## [TASK REQUIREMENTS]
Begin with the line containing "The height and", end with the last line of the records, and retype everything in between exactly, without the pictures.
*-*-*
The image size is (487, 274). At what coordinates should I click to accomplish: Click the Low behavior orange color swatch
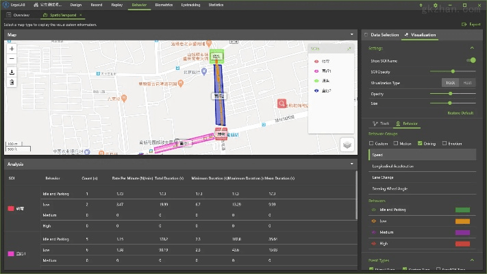(462, 221)
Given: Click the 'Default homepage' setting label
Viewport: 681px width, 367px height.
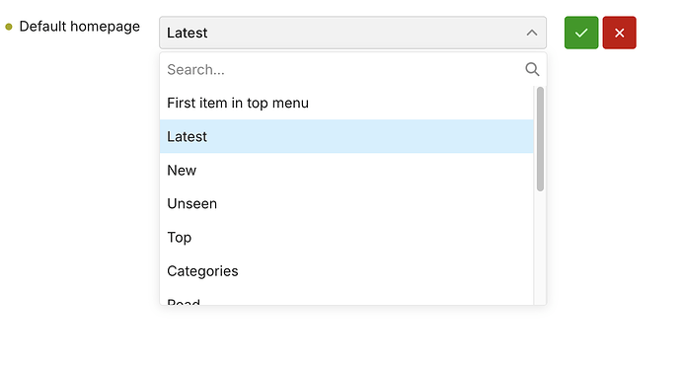Looking at the screenshot, I should click(80, 27).
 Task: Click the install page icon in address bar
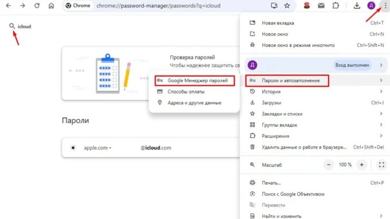[x=274, y=6]
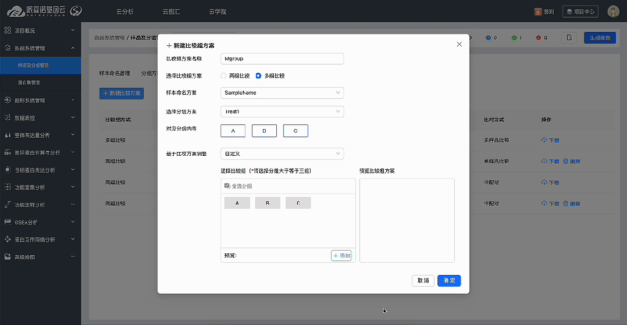The image size is (627, 325).
Task: Click the 签到 check-in calendar icon
Action: tap(539, 12)
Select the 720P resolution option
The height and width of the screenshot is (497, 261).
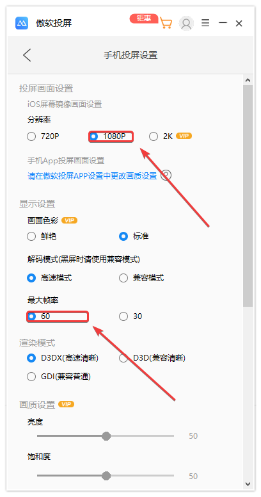click(43, 136)
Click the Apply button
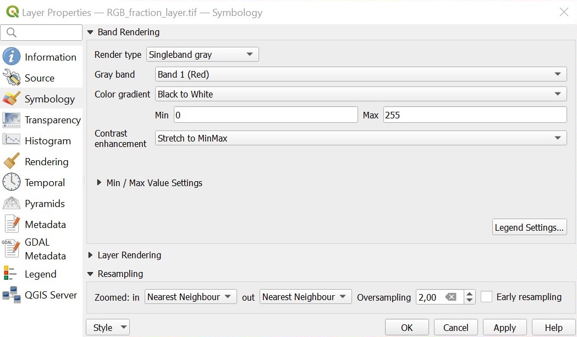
*-*-*
## [REPLY]
The height and width of the screenshot is (497, 261).
click(43, 136)
Click the Apply button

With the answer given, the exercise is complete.